Jesus constantly tells them that is not what it means to know God’s healing power.

And for us who come here Sunday after Sunday.
For us who know this God through Jesus Christ we know the benefits.
But those benefits are not meant for us to be selfish.
This is not about a self improvement.
When we are healed from our sin, fears, selfishness, and resentments, we are able to be disciples through serving others.

This is one of the joys and one of the hard things about being a pastor.
I have seen both in my ten years.
I have witnessed extraordinary disciples of Jesus Christ who give of everything for God.
I have seen people healed from the fever of selfish ambition, to let go of fevers to be able to show God’s love through their lives.
But we all know that church people are not perfect.
I have seen the opposite too.
I have seen people be selfish, only think about what they want.
I have seen people only care about what they think, and not willing to listen to others.
Of course God loves both equally.
It is not about that.
Because God offers both the same healing, God has given generously to both through his Son Jesus Christ.
It is not that one is better than the other.
It is only a matter of perspective.
One is able to see somehow what was given and keep that in the front of their minds.
They have been able to rise up and serve because of the grace of God.
It is why we have these great gifts of God to be able to serve each other, and to show God’s love.

We all are sick in some way shape or form.
We all have our scars that we carry deep within us.
And we all have things about us that we do well.
We all have things that we need to work on.
Healing can come to us when we know Jesus.
Healing can come from knowing that our sins are forgiven so we don’t have to serve perfectly only out of love.
Healing can come from having our fears put aside so that we are able to see in others the good that they have.
Healing can come from having our scars transformed into more compassion for others.

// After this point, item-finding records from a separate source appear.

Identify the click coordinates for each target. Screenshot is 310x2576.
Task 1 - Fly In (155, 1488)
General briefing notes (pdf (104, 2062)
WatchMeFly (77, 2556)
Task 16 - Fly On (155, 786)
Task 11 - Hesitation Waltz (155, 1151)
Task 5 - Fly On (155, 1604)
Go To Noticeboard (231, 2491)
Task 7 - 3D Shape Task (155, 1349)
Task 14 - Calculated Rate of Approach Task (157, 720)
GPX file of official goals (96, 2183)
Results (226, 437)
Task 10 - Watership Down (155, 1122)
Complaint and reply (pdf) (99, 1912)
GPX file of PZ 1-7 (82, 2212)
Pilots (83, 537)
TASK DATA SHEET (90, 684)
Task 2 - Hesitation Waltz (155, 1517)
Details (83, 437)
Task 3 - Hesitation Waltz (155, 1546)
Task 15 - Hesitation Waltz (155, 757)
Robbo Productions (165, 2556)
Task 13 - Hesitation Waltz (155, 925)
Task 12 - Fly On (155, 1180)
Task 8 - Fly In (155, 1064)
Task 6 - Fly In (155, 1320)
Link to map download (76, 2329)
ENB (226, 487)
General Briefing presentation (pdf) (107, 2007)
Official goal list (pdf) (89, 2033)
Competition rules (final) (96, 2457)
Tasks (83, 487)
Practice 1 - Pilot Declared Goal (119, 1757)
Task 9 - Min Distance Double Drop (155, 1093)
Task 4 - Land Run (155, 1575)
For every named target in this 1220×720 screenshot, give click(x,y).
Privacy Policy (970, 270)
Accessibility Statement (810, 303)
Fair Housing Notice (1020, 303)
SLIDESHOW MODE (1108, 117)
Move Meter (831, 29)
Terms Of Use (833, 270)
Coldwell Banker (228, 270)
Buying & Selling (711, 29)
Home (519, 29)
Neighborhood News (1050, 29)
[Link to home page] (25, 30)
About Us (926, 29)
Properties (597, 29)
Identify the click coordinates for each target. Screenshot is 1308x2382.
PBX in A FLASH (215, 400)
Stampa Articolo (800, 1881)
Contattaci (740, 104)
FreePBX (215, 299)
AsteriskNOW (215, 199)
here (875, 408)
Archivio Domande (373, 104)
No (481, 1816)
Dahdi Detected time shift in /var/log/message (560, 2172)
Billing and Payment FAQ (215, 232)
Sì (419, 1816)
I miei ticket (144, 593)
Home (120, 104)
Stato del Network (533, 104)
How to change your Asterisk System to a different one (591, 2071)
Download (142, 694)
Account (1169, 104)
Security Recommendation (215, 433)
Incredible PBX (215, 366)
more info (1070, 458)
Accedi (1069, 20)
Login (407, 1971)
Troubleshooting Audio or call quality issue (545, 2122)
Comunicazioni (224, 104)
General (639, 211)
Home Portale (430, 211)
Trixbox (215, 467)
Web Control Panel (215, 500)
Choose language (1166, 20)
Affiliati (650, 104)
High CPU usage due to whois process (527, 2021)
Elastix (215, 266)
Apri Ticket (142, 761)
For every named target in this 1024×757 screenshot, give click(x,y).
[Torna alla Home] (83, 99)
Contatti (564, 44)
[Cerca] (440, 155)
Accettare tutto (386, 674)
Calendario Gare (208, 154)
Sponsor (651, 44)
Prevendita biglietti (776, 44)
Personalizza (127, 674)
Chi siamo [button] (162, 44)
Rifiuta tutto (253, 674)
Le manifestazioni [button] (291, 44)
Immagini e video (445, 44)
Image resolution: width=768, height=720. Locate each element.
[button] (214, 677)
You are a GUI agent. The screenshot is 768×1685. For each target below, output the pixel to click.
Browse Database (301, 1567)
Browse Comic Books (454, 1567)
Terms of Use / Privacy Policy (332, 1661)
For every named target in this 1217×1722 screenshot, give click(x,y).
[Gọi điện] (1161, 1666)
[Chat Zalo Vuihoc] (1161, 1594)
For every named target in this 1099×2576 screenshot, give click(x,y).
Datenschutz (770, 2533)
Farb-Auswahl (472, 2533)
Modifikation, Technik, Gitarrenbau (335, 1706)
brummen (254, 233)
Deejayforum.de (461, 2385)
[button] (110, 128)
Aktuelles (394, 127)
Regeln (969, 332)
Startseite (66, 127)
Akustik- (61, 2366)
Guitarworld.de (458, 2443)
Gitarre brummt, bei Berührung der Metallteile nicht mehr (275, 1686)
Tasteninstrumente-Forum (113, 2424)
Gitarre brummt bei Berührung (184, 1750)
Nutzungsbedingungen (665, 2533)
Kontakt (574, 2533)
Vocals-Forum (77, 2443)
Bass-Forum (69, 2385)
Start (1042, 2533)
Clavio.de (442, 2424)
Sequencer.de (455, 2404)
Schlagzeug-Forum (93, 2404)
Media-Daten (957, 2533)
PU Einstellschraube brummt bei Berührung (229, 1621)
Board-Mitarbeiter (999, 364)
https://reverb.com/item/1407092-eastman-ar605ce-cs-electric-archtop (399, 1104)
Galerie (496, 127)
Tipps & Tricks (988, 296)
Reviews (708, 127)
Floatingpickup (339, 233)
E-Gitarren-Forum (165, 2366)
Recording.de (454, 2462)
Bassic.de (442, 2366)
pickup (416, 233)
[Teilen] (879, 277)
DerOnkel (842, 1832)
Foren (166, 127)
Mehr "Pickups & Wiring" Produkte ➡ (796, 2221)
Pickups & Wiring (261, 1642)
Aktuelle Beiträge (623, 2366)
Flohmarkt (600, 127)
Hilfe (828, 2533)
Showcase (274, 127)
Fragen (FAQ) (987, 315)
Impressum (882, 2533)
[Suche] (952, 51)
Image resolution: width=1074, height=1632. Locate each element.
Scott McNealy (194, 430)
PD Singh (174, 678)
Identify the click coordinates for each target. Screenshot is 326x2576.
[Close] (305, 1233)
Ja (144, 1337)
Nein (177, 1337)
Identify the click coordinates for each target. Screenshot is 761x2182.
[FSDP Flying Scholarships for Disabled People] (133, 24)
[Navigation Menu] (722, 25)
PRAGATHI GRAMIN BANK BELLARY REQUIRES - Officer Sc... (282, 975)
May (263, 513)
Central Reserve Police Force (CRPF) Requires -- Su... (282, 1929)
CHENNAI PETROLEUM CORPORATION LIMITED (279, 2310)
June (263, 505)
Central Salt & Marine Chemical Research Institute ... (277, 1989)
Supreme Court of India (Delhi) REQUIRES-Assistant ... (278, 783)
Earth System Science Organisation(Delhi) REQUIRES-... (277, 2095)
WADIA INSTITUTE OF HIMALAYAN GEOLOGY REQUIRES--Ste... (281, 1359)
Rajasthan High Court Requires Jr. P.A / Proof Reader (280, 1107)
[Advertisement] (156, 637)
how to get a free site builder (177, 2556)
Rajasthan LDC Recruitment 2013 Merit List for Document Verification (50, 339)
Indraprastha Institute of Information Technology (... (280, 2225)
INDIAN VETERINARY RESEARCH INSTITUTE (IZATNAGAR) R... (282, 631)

I usually don’t use movies as examples in my sermons.
But our family watched the movie Soul Surfer and my kids told me that I should use it this week in my sermon.
It is a true story about Bethany Hamilton.
She was a top surfer from Hawaii.
She got her arm bit off by a shark, and nearly died.
But she was able to come back to once again compete at a high level as a surfer with only one arm.
One of the things that helped her in her healing was a mission trip she took to Phuket, Thailand who were devastated by the 2004 Indian Ocean tsunami.
There she saw what others struggling through a tragedy.
When she was on that mission trip she helped people overcome their fear of the ocean by teaching them to surf.
It is through her struggle and pain that Bethany learns about what it really means to serve others.
It is through her ordeal that she learns to let go and be free.
It is her faith that keeps her going, but she learns that she was given things by God to serve and help others.
Just by her surfing she helps heal others who are struggling with their own limitations.
At the end of the movie a reporter asks her if she could undo the loss of her arm would she.
She says no because now she can embrace more people with one arm then she ever could with two.

This is the thing about our healing.
It might not be that God takes away what is wrong.
But God transforms it into something that makes us more compassionate and better able to understand and serve others.
The Good News is not that God makes life easier, but God transforms sin into righteousness, death into life.

That is what God can do for us.
Help us with our own limitations.
Offer us healing.
And because we are healed we can then serve others with an open heart.
Just as Bethany learned to do.
Just as Simon’s mother in law did.

It is good to always be reminded of all the benefits of faith.
To be reminded about all the good that God does for us.
Because that can help us to know that we are then set free to serve others.
We are let go from our own desires and fears to give to others.
God helps us serve.

That is what we leave here doing.
So we go into our week knowing that we are healed through God’s love and grace given in Jesus Christ, and through that we are transformed into servants of God.